Conservative leader Andrew Scheer deserves a second chance.

He did not fail to score on a “breakaway on an open net” in the recent campaign. Majority wins by a first-time leader — the kind Justin Trudeau pulled off in 2015 — are few and far between. And the defeat of a prime minister elected with a majority, after only one term, is even more rare.

It’s happened only once in Canada’s 43 national elections, in 1935, when R. B. Bennett’s Conservative government was overwhelmed by the Great Depression and replaced by the Liberal’s William Lyon Mackenzie King. So, the odds against Scheer and the Conservatives defeating the Trudeau Liberals were long.

In our increasingly leader-centric politics, it’s too easy to blame the leader when things go wrong. Turfing Scheer now might bring a smile to the faces of would-be successors waiting in the wings, but it also carries risks.

First-time leaders and their teams invariably make first-time mistakes. If they’re smart and adaptable, those first-timers learn their lessons and come back much stronger the next time. Removing Scheer would give the Conservative Party…wait for it…another first-time leader just itching to repeat the same learning process Scheer and his team have just gone through.

There is additional risk in choosing a new leader that should not be underestimated — choosing the wrong leader. Think Stéphane Dion and Michael Ignatieff. In choosing Scheer in 2017, the party dodged a huge problem, the election of Maxime Bernier as leader. Party members angry at Scheer’s recent performance might consider where they would be today had Bernier led the party in the recent election.

The party’s near miss with Bernier also shows how dangerously fragile the party’s leadership- selection process is. It shows how susceptible it is to unrestrained and dodgy membership-selling — not to build the party but to hijack it as a vanity project, to pursue a particular ideological niche, or to impose a particular set of moral views on society.
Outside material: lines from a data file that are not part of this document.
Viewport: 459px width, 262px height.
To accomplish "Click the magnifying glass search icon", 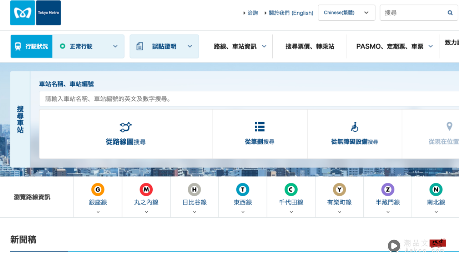I will (450, 13).
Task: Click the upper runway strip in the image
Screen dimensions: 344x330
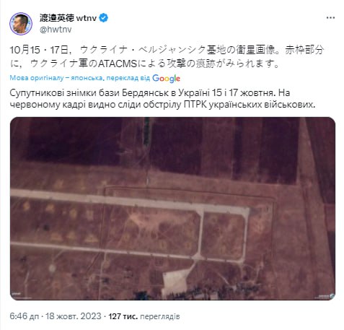Action: (x=130, y=201)
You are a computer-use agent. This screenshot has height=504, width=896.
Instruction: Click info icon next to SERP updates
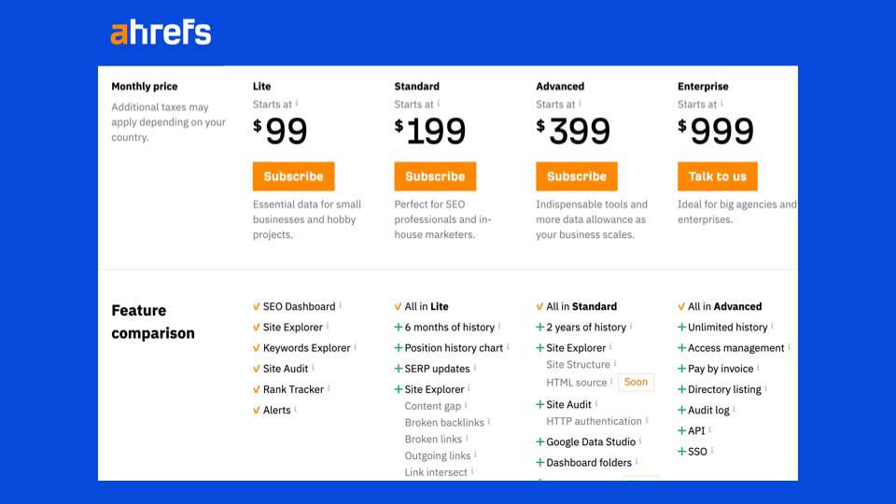pyautogui.click(x=475, y=368)
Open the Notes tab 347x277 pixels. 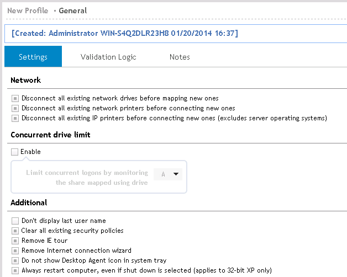(180, 57)
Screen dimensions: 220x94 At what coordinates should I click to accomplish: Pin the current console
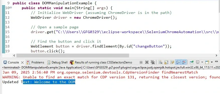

Learning from the mistakes of 2019 and creating a better strategy for the next election starts with analyzing the results of October 21. Scheer did reduce the Trudeau majority to a minority, gained 19 new seats and polled an additional 540,000 votes over the 2015 election results. Forcing the majority Trudeau government into a minority is no small feat, but a closer look at the numbers reveals the extent to which Scheer and the Conservative Party’s platform did not inspire Canadians.

While no vote should ever be characterized as wasted, the additional support the Conservatives earned on the Prairies masks their epic fail in Quebec, Ontario and the cities. Quebec and Ontario yielded only one more seat than the party won in 2015, and they were virtually shut out in urban areas. In 47 of the 55 ridings in the Greater Toronto Area, they polled fewer votes in 2019 than in 2015.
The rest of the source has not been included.